Sunday, July 31, 2005 - San Francisco Chronicle
Seventeen-year-old Osama Abu Asi knows what Hamas stands for: swimming lessons, horseback riding, potato sack races and other summertime fun -- including religious education and paramilitary training.
This is summer camp in the Gaza Strip, as organized by Harakat al-Moqawama al-Islamiyah, the Islamic Resistance Movement, better known as Hamas -- which is officially regarded by the United States and many other countries as a terrorist organization that has killed hundreds of Israelis.
"In this camp we learn the important things of life -- good behavior, respect," said Osama, who was spending the summer at a Hamas-run camp on the beach outside Gaza City.
They also learn how to sing "intifada songs," including one urging them to "kill Zionists wherever they are,
in the name of God."
Fatah, the ruling Palestinian party in the occupied territories, and other groups -- Islamic Jihad and Al-Aqsa Martyrs Brigades, for example -- also offer camps. But a tour of camps in Gaza found most bearing the green flag of Hamas.
But while Hamas leaders point to their social programs as the reason for the camps' popularity, Israelis -- and some Palestinians -- are far more critical of what the young campers are learning besides horseback riding and the backstroke.
At one beach camp, attended by approximately 100 kids,
an instructor wore a heavy flannel shirt under which a webbed belt could be seen strapped to his stomach. Asked by a reporter what it was, he answered, with a broad smile, "Boom!"
The instructor led a group of young teenagers through marching drills on the sand -- facing movements, close quarter drill. With a smile at the reporter, he put a megaphone to his lips.
"What are you?" he called.
"Monsters!" the kids replied.
"What are you?!"
"MONSTERS!"
As the instructor, Sa'eb Dormush, stepped aside for an interview, a youth in the group shouted out "moqawama!" -- resistance.
"That is the first word they learn when they are born," Dormush said with a laugh. "This is the next generation."

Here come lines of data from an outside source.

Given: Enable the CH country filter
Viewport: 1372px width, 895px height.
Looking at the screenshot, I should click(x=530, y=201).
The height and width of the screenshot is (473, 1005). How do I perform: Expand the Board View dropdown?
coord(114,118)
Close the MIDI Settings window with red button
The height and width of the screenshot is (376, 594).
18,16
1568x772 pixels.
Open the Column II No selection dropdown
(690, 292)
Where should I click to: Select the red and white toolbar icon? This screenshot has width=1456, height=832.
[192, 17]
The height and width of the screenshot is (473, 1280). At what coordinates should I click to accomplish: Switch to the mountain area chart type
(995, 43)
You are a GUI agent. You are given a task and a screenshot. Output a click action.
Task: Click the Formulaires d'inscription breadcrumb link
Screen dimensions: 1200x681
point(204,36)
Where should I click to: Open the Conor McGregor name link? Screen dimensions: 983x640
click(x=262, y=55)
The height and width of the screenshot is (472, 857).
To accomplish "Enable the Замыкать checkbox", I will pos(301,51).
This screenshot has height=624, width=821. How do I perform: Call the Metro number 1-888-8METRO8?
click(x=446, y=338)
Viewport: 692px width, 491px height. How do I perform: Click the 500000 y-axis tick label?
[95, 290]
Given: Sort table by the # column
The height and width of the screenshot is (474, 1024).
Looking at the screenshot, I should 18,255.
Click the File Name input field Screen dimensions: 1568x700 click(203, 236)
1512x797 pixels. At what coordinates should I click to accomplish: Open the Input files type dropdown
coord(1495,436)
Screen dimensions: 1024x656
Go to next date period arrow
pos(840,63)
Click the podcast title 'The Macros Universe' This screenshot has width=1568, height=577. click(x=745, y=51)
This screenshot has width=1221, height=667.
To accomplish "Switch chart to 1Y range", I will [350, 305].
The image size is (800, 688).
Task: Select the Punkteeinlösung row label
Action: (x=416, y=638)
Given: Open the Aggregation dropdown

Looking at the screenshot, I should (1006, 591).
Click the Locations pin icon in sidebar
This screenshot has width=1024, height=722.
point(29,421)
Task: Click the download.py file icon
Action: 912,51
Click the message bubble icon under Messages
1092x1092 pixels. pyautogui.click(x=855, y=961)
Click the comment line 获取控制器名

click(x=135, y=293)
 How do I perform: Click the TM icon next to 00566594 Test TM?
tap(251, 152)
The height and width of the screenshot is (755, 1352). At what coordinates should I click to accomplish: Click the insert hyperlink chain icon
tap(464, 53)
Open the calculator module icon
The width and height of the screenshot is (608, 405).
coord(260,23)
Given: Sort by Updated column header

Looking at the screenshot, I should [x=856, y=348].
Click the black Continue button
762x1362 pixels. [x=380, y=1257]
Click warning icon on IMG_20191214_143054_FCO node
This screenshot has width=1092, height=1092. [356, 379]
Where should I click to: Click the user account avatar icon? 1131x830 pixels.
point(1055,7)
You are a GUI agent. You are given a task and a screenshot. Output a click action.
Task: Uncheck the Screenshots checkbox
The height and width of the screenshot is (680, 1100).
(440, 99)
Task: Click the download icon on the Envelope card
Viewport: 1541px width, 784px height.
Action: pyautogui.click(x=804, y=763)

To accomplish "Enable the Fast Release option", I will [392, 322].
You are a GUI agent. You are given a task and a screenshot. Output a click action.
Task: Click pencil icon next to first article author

Across camp, a group of younger children -- most between 10 and 12 -- sat in a circle in the sand singing one of the "intifada songs" they learn at camp. One boy sang verses in a rolling soprano as the others joined in on the one-word chorus.
"We don't want to sleep.
HA-A-MAS!
We want revenge.
HA-A-MAS!
Raise it up.
HA-A-MAS!
Rifle fire.
HA-A-MAS!
If it will take a thousand martyrs.
HA-A-MAS!
Kill Zionists.
HA-A-MAS!
Wherever they are.
HA-A-MAS!
In the name of God.
HA-A-MAS!"
Such activities prompt Israeli officials to look harshly at the camps, especially when combined with statements from Hamas officials such as Gaza leader Mahmoud al-Zahar, who said in a recent interview that despite the current shaky hudna (truce) with Israel, Hamas will continue to attack Jewish settlements in the West Bank until Israel disengages from that area. He also said that
he remains devoted to the elimination of the state of Israel altogether.